# palladium 2% prsent in petrol car silencer



## vinod patel (Jul 18, 2012)

HI FRIENDS, WE HAVE A RICH SOURCE OF PALLADIUM METAL RECOVERY FROM PETROL CUNSUPETION CAR SILENCER,PALLADIUM METAL PRESENT IN IT 2% AND IT TOTEL WEIGHT IS ABOUT 500 GRAMS IN EACH SILENCER= INSIDE OF THE SILENCER- GREY OR BLACK COLOUR POWDERY MOLDED NET FORM, IF YOU HAVE A SOURCE FOR IT , TRY IT- THANKS, VINOD PATEL.


----------



## Barren Realms 007 (Jul 18, 2012)

What the heck is a car silencer. Are you talking about cat's?

And please loose the caps, we don't like to be yelled at.


----------



## martyn111 (Jul 18, 2012)

Barren Realms 007 said:


> What the heck is a car silencer.



Barren, I think he is refering to what your side of the pond call mufflers on an exhaust system.


----------



## vinod patel (Jul 19, 2012)

yes my friend martyn111, you are understend warry well -inside of the car silencer exsost system of fule burning ,the hydrocarben reise hydrogen and palladium metal have a property to ebsorbe free element hydrogen,the car of genral moters of amearica-also use the palladium in it and also maruti compony car in japan have it ,i was a practicaly detect it,and chaking it in a laser metal chakin laboretory in bombay versa leb.thanks, vinod patel.


----------



## Harold_V (Jul 19, 2012)

The muffler of an automobile should not be confused with the catalytic converter. Both are installed in the exhaust system, but only the catalytic converter will contain values. The muffler is the item intended to silence the noise. 

Harold


----------



## martyn111 (Jul 19, 2012)

Harold_V said:


> The muffler of an automobile should not be confused with the catalytic converter. Both are installed in the exhaust system, but only the catalytic converter will contain values. The muffler is the item intended to silence the noise.
> 
> Harold




I believe you are correct Harold, my previous post was just to clarify to Barren exactly what a silencer is.

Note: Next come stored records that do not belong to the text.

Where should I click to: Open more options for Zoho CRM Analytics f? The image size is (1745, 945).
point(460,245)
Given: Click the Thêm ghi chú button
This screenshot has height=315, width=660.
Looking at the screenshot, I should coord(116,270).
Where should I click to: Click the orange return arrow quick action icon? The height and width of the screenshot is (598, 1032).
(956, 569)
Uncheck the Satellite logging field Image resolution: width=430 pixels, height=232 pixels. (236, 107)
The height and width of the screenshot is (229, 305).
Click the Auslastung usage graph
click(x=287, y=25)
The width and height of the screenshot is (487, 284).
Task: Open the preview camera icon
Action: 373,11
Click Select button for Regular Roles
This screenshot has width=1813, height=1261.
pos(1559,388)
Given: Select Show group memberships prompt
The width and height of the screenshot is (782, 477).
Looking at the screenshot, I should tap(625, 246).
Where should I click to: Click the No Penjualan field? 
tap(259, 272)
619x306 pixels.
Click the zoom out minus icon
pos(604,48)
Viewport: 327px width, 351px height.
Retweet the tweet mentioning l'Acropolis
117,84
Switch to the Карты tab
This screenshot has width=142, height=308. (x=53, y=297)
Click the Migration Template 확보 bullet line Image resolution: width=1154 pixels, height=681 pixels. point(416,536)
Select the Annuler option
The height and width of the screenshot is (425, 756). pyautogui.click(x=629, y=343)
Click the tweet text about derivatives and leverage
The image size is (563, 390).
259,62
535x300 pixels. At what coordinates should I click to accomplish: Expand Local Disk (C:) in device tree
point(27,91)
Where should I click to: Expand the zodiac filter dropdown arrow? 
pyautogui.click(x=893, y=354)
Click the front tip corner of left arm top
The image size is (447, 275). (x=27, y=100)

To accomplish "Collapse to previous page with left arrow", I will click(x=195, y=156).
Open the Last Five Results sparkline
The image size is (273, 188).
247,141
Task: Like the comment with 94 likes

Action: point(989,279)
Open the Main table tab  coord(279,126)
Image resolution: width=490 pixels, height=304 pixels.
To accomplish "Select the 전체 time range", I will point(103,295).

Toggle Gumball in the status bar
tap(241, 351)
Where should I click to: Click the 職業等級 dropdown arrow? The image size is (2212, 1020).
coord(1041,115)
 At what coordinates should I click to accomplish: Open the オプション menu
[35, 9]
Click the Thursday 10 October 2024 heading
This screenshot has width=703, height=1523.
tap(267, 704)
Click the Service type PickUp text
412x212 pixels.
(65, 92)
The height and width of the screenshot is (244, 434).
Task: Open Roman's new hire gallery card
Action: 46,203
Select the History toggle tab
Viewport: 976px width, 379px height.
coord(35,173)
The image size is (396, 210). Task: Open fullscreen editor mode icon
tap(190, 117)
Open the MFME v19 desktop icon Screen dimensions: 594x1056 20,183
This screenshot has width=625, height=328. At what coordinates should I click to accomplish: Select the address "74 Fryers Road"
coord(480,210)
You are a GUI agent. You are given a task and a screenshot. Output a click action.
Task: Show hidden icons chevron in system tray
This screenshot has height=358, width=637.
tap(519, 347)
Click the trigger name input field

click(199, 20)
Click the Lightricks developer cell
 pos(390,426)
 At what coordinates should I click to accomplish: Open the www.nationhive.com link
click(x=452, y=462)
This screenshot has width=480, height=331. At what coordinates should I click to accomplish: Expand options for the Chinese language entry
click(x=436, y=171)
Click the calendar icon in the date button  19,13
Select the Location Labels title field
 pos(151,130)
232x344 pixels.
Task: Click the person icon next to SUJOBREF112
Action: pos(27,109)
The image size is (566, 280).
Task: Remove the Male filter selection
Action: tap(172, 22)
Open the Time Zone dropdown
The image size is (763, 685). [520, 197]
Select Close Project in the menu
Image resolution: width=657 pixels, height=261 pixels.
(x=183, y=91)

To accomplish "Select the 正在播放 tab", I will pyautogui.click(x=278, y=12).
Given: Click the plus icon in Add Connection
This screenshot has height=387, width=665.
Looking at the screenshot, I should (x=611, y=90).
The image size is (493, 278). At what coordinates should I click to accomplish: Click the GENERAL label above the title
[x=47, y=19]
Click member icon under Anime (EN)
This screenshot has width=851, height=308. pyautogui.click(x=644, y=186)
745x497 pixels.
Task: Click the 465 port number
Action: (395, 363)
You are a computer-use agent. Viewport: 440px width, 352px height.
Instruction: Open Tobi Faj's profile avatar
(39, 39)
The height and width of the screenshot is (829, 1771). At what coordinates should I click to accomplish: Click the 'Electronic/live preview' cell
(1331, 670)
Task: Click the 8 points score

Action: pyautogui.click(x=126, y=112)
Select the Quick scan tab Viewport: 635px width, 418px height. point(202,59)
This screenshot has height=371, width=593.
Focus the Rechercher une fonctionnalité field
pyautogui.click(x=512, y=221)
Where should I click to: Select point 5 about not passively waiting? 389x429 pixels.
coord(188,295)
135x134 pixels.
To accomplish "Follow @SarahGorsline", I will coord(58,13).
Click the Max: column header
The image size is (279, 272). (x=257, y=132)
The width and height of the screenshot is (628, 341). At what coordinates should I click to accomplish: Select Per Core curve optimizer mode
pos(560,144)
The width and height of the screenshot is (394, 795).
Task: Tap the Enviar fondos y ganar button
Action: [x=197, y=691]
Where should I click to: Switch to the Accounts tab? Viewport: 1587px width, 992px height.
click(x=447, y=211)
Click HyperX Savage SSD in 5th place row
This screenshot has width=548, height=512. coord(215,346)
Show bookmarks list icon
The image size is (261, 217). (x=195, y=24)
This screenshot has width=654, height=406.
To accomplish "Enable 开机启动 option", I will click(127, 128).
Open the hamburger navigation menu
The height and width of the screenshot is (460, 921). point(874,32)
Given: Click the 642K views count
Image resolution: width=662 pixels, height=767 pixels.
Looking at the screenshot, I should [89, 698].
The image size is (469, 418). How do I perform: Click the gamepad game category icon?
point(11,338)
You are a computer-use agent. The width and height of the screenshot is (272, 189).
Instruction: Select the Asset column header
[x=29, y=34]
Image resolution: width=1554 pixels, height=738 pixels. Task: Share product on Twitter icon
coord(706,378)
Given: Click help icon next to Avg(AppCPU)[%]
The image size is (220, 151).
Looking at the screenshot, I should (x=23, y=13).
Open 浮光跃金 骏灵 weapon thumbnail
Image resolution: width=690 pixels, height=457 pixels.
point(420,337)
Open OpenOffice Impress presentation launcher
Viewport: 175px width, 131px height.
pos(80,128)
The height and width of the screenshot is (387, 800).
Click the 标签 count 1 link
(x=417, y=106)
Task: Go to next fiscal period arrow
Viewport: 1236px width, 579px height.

I did find a couple of things that may contradict your last post, although I do agree that the catalytic converter is the most viable part on the exhaust system to harvest Pd or Pt from. 

http://www.dailymail.co.uk/news/article-2041699/From-roads-riches-How-streets-London-paved-valuable-metals-like-platinum.html


http://www.telegraph.co.uk/news/uknews/2976623/Road-dust-can-be-turned-to-platinum.html

Interesting but not really viable for our purposes sweeping 3 km of road for a year, but my point is that the Pd or Pt from the cat must also be deposited inside the silencer and along the length of the exhaust system as well as being deposited on the street.


----------



## vinod patel (Jul 19, 2012)

hi Harold, rhodium used in a car in its engin parts of genral moters of amarica,beaco use genral moters industry is huge cunsuption of rhodium annualy and thay are purchased of 60% of world production of rhodium before 2008,and lastlly 19 jun 2008-world economy was fall down and down,at the same time above mention date rhodium prise of one ounce 10400 usd, which also fall down, and it be happend beacouse genrel moter industry need help of us goverment and it partially closed that time , so rhodium used only 20% in jewllery.and gold rates also inchres. so please tel me if you know which engin parts of the car made with rhodium alloy? and it is fact a rhodium alloy used in G.M.IND. your friend , vinod patel.


----------



## Harold_V (Jul 20, 2012)

Thanks for the enlightening links, martyn111. I do understand your intended purpose, by the way. 
Early on, I played with some pellets from a Buick cat converter. I could extract values, but didn't find it a very desirable process to deal with. It didn't help that I was becoming busier than I had imagined with my refining exploits, and didn't like wasting my time. 

The concept of removing values from these devices is akin to recovering precious metals from the human waste disposal systems in silicon valley. I don't recall the particulars now, but it was well known that the waste from sewage disposal plants in that area contained a generous amount of gold, and, I imagine, other precious metals. However, like extracting gold from the ocean, it may cost more to recover than its value---therefore I'd highly recommend that unless a very efficient system be employed, that attempting to recover values from anything, including the converter, is best left to those who have developed such systems. For sure, I wouldn't encourage anyone to pursue recovering traces in mufflers that had escaped from the converters. 

vinod patel,
I am most unusual here. I do not refine, nor do I have any intentions of refining. I am a retired person who used to refine commercially. I no longer have interest in the matter, and am here only to, hopefully, benefit those who have similar objectives to those I used to have. I am not well versed on the catalytic market, nor the types of platinum group metals that may be involved in given types. I am aware of their presence, and that they can be profitably processed. I am not convinced they can be processed efficiently by the amateur refiner, however, and have strong feelings that extraction is most likely not very good. Therefore, I am not a good individual with which to engage in this subject matter. I prefer to leave it for those who have greater experience and knowledge. None of that prevents me from having an opinion, though! 

Harold


----------